Work request:
Your task is to transcribe all of the records exactly and leave out the pictures.

(Beginning of Material shown)

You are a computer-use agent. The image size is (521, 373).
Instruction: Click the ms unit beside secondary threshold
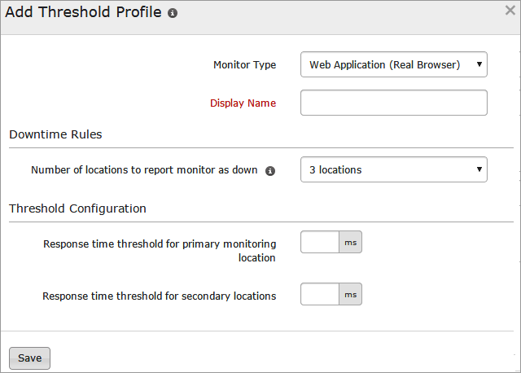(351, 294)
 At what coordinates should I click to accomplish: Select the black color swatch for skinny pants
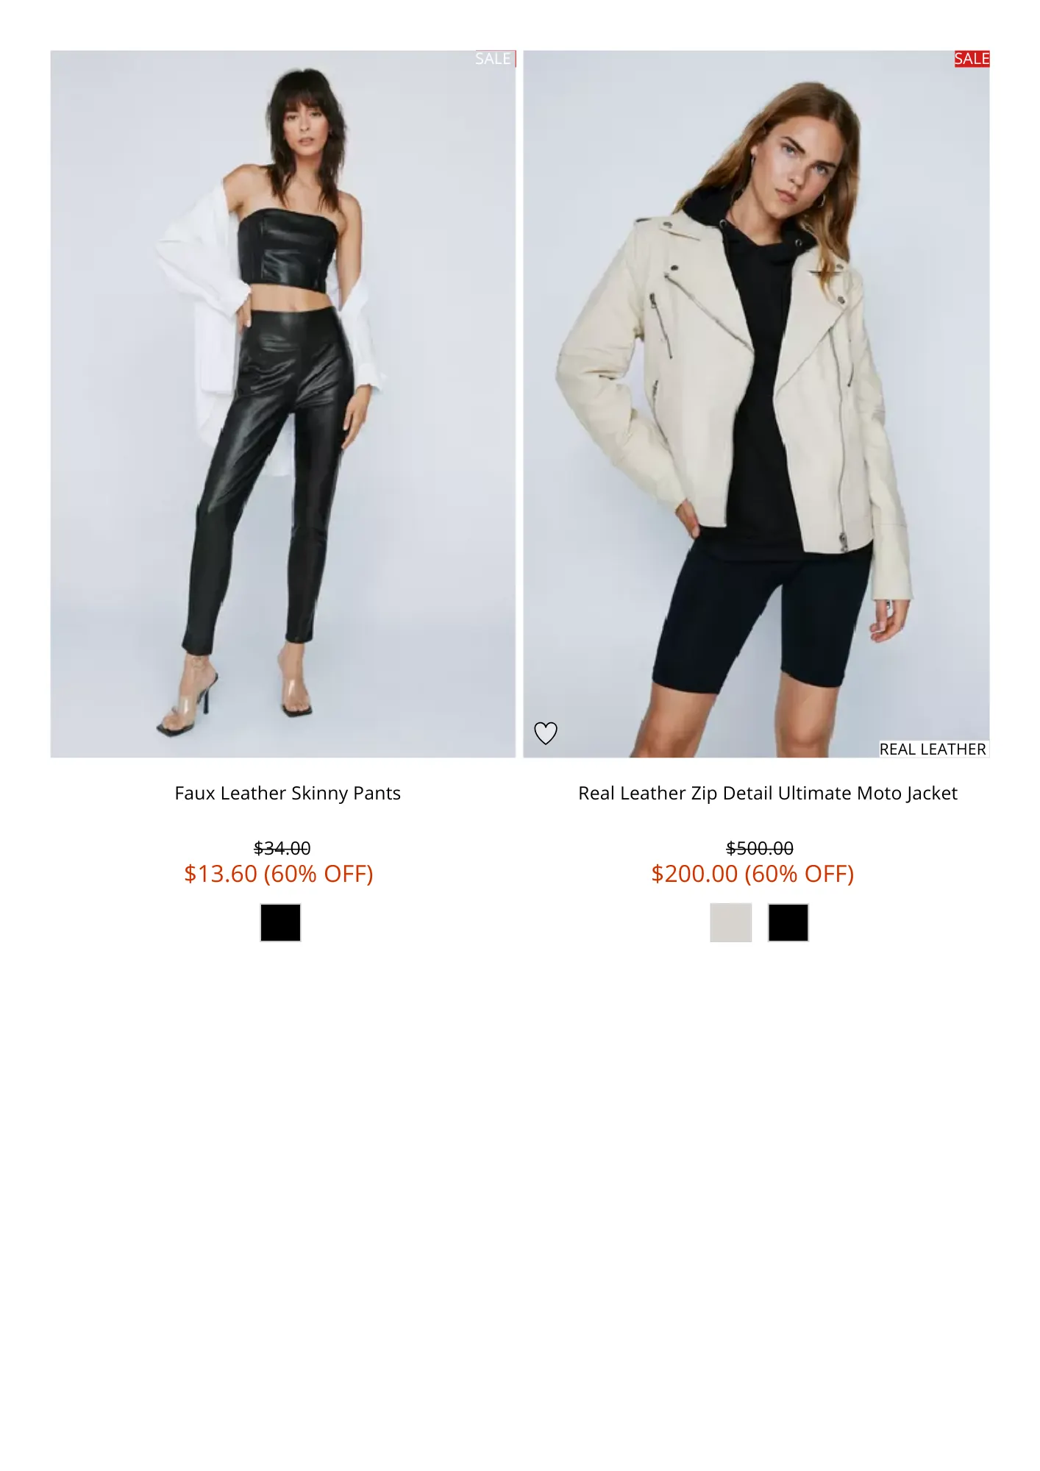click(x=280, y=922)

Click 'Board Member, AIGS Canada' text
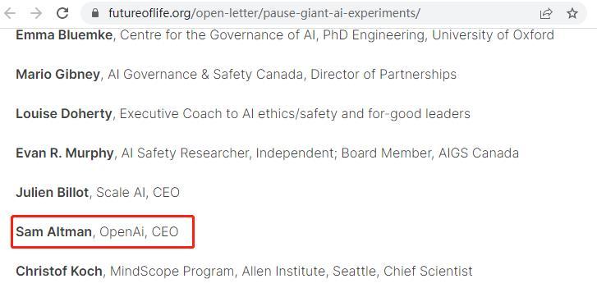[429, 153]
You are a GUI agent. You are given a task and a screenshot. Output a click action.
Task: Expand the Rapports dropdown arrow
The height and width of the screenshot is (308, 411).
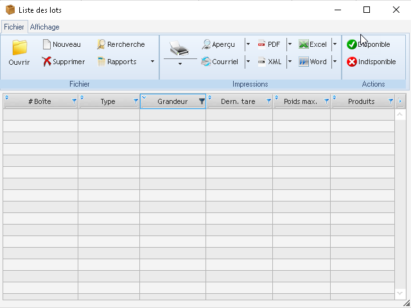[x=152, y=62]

(End of Material shown)

Output of the task:
You are a computer-use agent. The image size is (521, 373).
Instruction: Click the ms unit beside secondary threshold
(351, 294)
 At what coordinates should I click to accomplish: Select the black color swatch for skinny pants
click(x=280, y=922)

Click 'Board Member, AIGS Canada' text
[429, 153]
You are a GUI agent. You are given a task and a screenshot. Output a click action.
Task: Expand the Rapports dropdown arrow
The height and width of the screenshot is (308, 411).
[x=152, y=62]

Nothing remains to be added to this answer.